私は,自社の新人記者が取材活動で逮捕されたことについて,北海道新聞社はこんなに突き放した言い方ができるものなのか,これでは記者一人が悪いことになってしまっているではないか,と心が震えた。
22歳というから大学出たてだ。構内立ち入りが禁止されていた中,構内に立ち入って会議中の会議室の前に立ち,記者はドアの隙間から無断で音声記録をしていた。そこを見つかって逮捕された。そんな大胆なことを新人記者が自身の判断でしたとはとても思えない。業務として上司の指示のもとでしていたはずである。それに対して,会社は「遺憾」と突き放した態度を示したのだから悔しい。
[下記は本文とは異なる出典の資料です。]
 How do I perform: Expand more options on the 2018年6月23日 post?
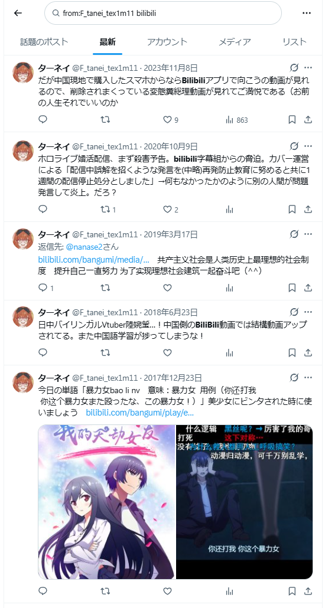(308, 312)
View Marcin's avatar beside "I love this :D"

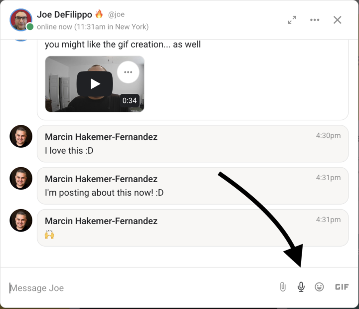tap(21, 136)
7月7日,同社は社内調査報告を発表した。報告によれば,新人記者を含む4人で取材に向かった。うち新人記者以外の3人は,大学から構内立ち入り禁止の通知があったことを本社より知らされていたが,新人記者には伝えられず,3人からも伝えられなかった。新人記者は一人,キャップから、校舎内に入って出席者が通る可能性のある2階付近の廊下で待つよう指示を受け,さらに,会議が行われている可能性がある4階に向かうよう指示された。
なぜ新人記者一人を校舎内に侵入させたのだろう。残る3人はその時,どんな任務を負っていたのだろう。新人記者はこの事件の取材は初めてである。会議室の様子を録音はできても,会議の出席者に見知った人はいないから,会議終了後に話を聞き出すということはできない。また,誰彼となく捕まえても取材は難しいだろう。そもそも構内立ち入り禁止だから,会議が終了するまでに,記者はその場から立ち去らなければならないという状況だ。
このように考えれば,新人記者を一人,校舎に侵入させて会議室前に立たせた目的は,ただ一つ,会議の様子を録音することだ。22歳なら,会議室前にいるところを見つかっても,学生と見間違えられて,その場をすり抜けられる。キャップから,もし見つかっても,身分を告げず,はぐらかすように指示されていたと報告は書いている。
また,行けと言われた新人記者は、行きたくないと言っていたとの話もあるということだ。当該記者は,会議の様子を無断録音するよう指示されたので,そんなことをしたくないと拒否した,ということではなかったか。
社内調査報告は,記者教育に問題があったと書いている。報告は一方で,キャップは「経験を積ませたかった」と弁明したとも書いている。これはキャップの本心でもあるだろうが,普通に考えれば正気なのかと疑う。立ち入り禁止を知らせないまま,新人記者一人を校舎内に忍ばせ,取るべきではない方法で取材をさせる「経験」をさせたかったとは,どう考えてもまともではない。
記者の取材活動は確かに,困難で危険なこともあるだろう。取材で危険を感じた経験を直接,知り合いの記者から聞いたこともある。しかし,記者「教育」というとき,それは理念,目的に沿い,計画的であるべきで,その成果は見通せるものでなければならない。こんな経験を積ませることは,教育とはなんの関係もない。Twitterに「特攻隊みたいだ」などと書かれていたようだが,本当にそんな感じがする。
調査報告は,最後にこのようにまとめている。
「私たち新聞社は憲法で保障された表現の自由を守り、国民の『知る権利』に奉仕することが責務です。(中略)北海道新聞社は、一線の記者たちが安心して取材できる環境をあらためてつくるとともに、今回の事件にひるむことなく、国民の『知る権利』のために尽くしてまいります」
このまとめにも違和感を持った。取材対象の旭川医科大学がたとえ誠実さに欠けるにしても,新人記者が,まともな教育とも経験とも関係のない取材活動をさせられた上に逮捕されたことについて,会社は,真摯な反省をせず,記者教育の課題と展望を示さないまま,「一線の記者たちが安心して取材できる環境をつくる」とは空疎だ。一線の記者,特に若い記者たちは納得しないだろう。国民の「知る権利」は守られなければならないが,そのために一線で取材をしている記者を守るための社内の意識改革やルール運営の見直しこそが求められるのではないだろうか。それが示されないうちは,市民としても納得できない。